-- Start of Reading text --

Writing this cover letter has been daunting and frustrating and . . .well, enlightening. If you peruse my archives, you can see just how much I hate writing cover letters. I didn't particularly enjoy writing this one, but the challenges I faced this time were a bit different than those presented by cover letters of yore. Striking the proper balance in tone has been incredibly difficult. Formal vs. informal, forward vs. respectful, enthusiastic vs. desperate, etc.

First off, this is a non-traditional, creative professional career. So cover letters should be more creative to start. The only real help I ever got for my cover letters was from people in very traditional industries, using very formal tone. Their advice was always spot-on. . .for entirely different purposes than I have now. I need to convey a LOT more personality in this letter. After all, it's my undying charm that will get me the job, right? Right?!

Secondly, I really want an interview. I am far more confident in interviews than in cover letters, and can better explain myself off-the-cuff than I can when I overthink my words. I also want to present myself confidently and ask for what I want. On the other hand, I don't actually know the editors, however much it feels like I do. Which means I need to be careful about treading the line between forward and obnoxious. But I really want an interview.

-- End of Reading text --

> The task
In the piece about writing a cover letter, where does the writer say they are far more confident than in cover letters?

-- Start of Data section --

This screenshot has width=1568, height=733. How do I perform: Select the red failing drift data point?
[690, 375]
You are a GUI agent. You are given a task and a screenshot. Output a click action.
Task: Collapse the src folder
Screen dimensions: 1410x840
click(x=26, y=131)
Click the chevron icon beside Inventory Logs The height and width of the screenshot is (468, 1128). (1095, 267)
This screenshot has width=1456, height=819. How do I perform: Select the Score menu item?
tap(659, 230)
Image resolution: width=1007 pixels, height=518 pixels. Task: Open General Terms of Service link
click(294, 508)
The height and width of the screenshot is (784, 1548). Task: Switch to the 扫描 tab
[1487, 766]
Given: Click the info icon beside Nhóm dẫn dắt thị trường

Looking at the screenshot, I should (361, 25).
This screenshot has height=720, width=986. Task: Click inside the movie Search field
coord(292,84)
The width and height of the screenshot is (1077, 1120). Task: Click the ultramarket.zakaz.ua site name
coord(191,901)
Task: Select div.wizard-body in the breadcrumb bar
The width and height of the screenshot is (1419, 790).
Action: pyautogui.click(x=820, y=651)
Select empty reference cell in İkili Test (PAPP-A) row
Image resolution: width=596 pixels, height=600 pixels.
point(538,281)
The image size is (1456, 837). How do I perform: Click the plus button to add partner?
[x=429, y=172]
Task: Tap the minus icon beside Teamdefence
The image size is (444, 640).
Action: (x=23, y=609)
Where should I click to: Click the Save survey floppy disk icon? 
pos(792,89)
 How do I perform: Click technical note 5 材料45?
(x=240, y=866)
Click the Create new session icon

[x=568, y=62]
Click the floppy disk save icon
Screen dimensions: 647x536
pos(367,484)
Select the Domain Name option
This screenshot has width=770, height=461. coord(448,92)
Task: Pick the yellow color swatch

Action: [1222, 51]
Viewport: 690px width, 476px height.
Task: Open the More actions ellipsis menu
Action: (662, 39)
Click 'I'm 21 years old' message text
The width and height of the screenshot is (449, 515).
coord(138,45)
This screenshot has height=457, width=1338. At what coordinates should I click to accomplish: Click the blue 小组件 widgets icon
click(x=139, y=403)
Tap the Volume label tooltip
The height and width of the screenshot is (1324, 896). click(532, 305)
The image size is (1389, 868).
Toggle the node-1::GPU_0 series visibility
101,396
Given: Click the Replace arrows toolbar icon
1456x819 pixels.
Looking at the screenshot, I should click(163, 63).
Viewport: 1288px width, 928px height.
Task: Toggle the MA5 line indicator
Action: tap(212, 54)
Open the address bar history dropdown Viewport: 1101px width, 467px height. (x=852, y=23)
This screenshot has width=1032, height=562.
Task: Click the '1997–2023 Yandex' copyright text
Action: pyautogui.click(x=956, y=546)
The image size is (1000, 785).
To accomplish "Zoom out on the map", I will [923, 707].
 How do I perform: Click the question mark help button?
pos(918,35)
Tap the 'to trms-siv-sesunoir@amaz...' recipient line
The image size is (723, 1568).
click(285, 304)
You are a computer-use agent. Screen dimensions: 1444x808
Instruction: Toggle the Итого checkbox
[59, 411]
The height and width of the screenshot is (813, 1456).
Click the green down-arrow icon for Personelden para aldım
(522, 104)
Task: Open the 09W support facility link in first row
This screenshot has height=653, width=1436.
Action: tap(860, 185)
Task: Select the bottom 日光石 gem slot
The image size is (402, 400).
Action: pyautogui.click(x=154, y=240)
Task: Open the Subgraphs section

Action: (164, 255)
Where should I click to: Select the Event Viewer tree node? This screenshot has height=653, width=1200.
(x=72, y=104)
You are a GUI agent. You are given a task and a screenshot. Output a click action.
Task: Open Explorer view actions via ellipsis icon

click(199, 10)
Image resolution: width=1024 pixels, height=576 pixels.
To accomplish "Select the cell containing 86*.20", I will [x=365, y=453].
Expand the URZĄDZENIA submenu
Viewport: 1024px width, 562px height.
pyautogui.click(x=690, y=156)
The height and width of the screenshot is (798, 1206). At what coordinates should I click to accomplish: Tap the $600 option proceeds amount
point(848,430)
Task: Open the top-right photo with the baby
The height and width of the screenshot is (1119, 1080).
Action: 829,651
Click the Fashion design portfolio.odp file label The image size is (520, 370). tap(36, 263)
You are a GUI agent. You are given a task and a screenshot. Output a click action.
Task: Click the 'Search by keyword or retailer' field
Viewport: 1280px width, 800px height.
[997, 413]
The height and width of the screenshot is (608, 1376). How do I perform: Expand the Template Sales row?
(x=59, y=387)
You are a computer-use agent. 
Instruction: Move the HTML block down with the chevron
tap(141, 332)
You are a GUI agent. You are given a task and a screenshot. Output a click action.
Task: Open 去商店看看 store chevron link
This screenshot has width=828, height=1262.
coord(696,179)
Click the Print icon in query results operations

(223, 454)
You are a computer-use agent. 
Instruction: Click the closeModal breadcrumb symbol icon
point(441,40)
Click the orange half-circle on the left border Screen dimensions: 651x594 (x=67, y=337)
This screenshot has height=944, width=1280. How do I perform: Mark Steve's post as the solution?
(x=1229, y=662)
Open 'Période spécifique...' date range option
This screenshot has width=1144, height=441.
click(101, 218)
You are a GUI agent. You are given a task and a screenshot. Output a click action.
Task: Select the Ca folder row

-- End of Data section --

> Written response
In interviews.